From the first line to the last, restate the records word for word, skipping the pictures.

DATA FOR THIS EXERCISE —
·····
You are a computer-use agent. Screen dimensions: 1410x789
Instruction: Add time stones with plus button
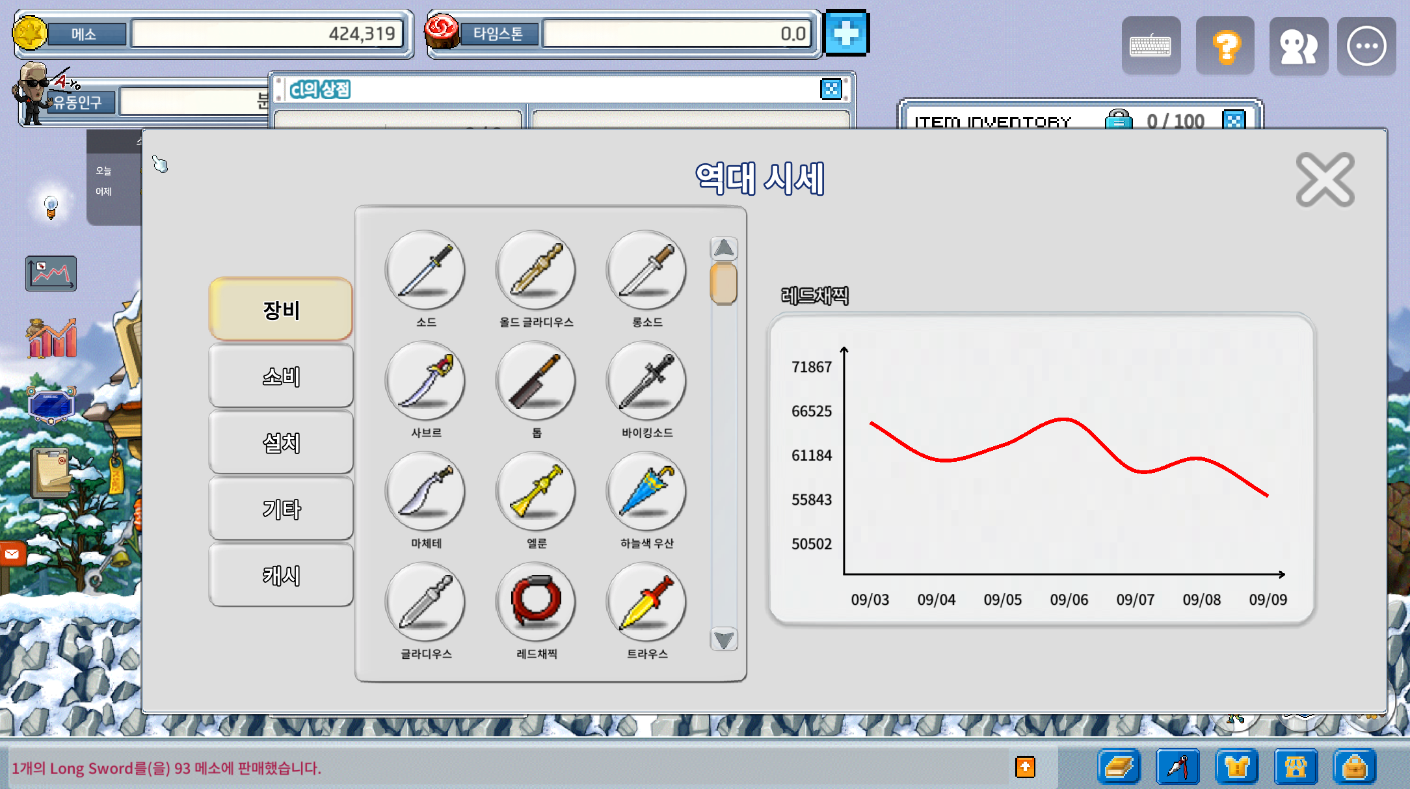coord(846,33)
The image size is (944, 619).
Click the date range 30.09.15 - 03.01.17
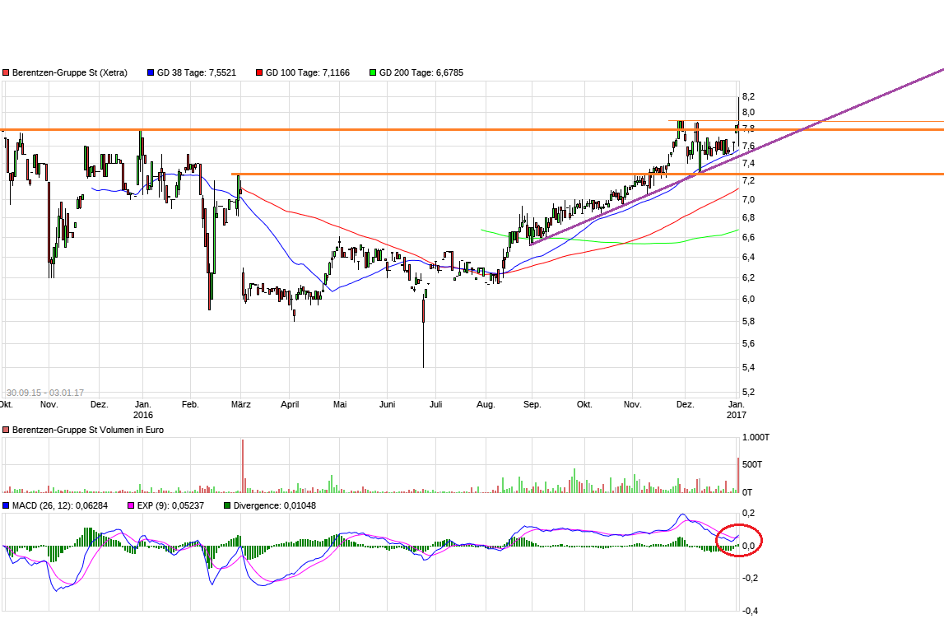click(x=45, y=393)
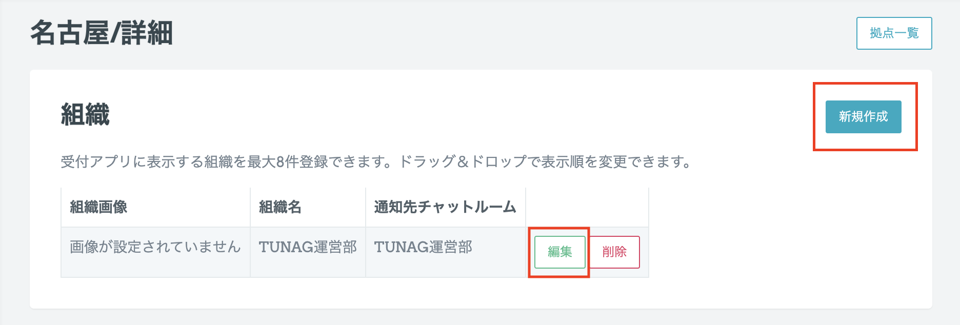The height and width of the screenshot is (325, 960).
Task: Click the 名古屋/詳細 page title
Action: (x=102, y=33)
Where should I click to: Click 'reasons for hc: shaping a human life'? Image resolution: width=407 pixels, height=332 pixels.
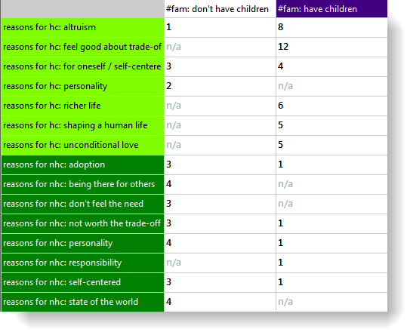[x=83, y=125]
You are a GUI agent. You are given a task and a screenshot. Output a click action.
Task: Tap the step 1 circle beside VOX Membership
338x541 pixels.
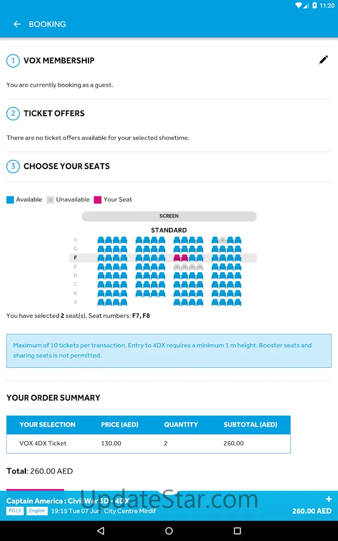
·····
SOLUTION TO THE PROBLEM —
You are a computer-use agent. Screen dimensions: 1410x789
Instruction: Add time stones with plus button
coord(846,33)
The image size is (944, 619).
Click the date range 30.09.15 - 03.01.17
click(x=45, y=393)
The height and width of the screenshot is (325, 960).
Task: Click the 名古屋/詳細 page title
Action: (x=102, y=33)
Where should I click to: Click 'reasons for hc: shaping a human life'? Image resolution: width=407 pixels, height=332 pixels.
[x=83, y=125]
You are a GUI agent. You are given a task and a screenshot. Output a click action.
Task: Tap the step 1 circle beside VOX Membership
338x541 pixels.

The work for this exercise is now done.